◆ Document:

(begin)

Migrating different database tables into databricks

Arun SK
BI3 Technologies
Published in
5 min readFeb 1, 2023

This blog demonstrates how to migrate data from different database to databricks.

Migrating snowflake database table into databricks

The steps below describe how to migrate a snowflake table to a databricks table.

STEP 1:

Create a new snowflake account or use an existing account.

STEP 2:

Create a table in snowflake.

CREATE OR REPLACE TABLE MAIN.CITY(CITY_ID BIGINT,CITYNAME STRING,PINCODE INT,COUNTRY STRING);

Below query is used to insert values in the table,


INSERT INTO MAIN.CITY VALUES
(10020,'NEW DELHI',110001,'INDIA'),
(10021,'MUMBAI',400001,'INDIA'),
(10022,'CHENNAI',600028,'INDIA'),
(10023,'LONDON',400706,'UNITED KINGDOM'),
(10024,'PARIS',403101,'FRANCE'),
(10025,'DUBAI',600017,'UNITED ARAB EMIRATES'),
(10026,'SINGAPORE',395004,'SOUTHEAST ASIA'),
(10027,'NEW YORK',360005,'UNITED STATES OF AMERICA'),
(10028,'TOKYO',533101,'JAPAN');

To view the table, use below select query in snowflake,

SELECT * FROM MAIN.CITY;
SOURCE TABLE(SNOWFLAKE)

(end)

◆ Data section:
(begin)

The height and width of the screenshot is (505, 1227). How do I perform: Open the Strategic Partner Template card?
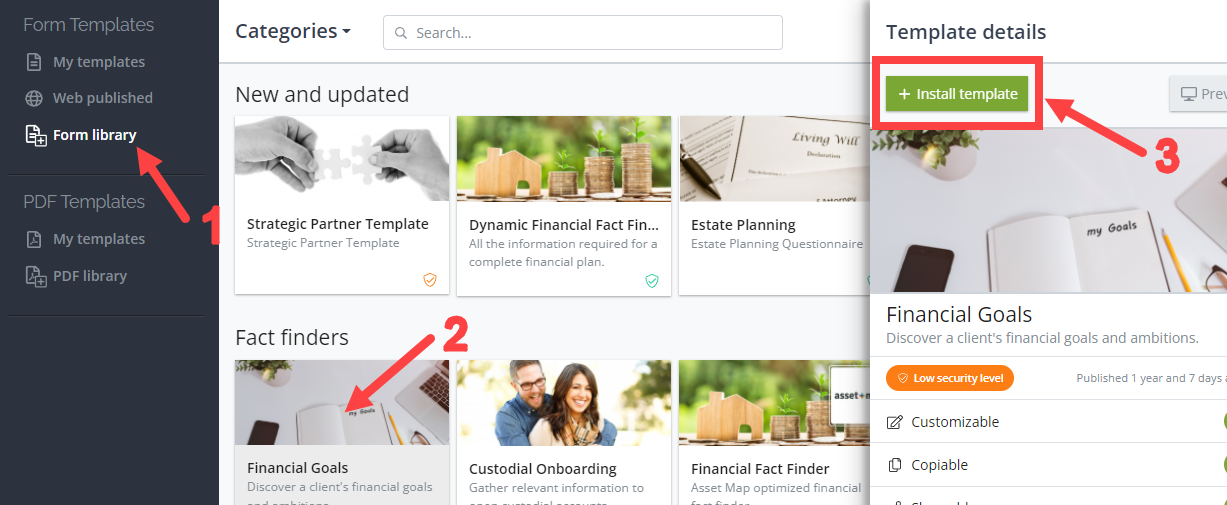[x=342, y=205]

(end)
(begin)

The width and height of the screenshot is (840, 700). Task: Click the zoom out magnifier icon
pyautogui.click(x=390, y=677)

(end)

◆ Work to do: In two sentences, summarize the post on migrating database tables into Databricks.

◆ Output of the task: The post shows how to migrate data from different databases into Databricks, beginning with a Snowflake table. Its steps are to create or reuse a Snowflake account, create a MAIN.CITY table with city ID, city name, pincode, and country columns, insert rows for nine cities, and view the table with SELECT * FROM MAIN.CITY.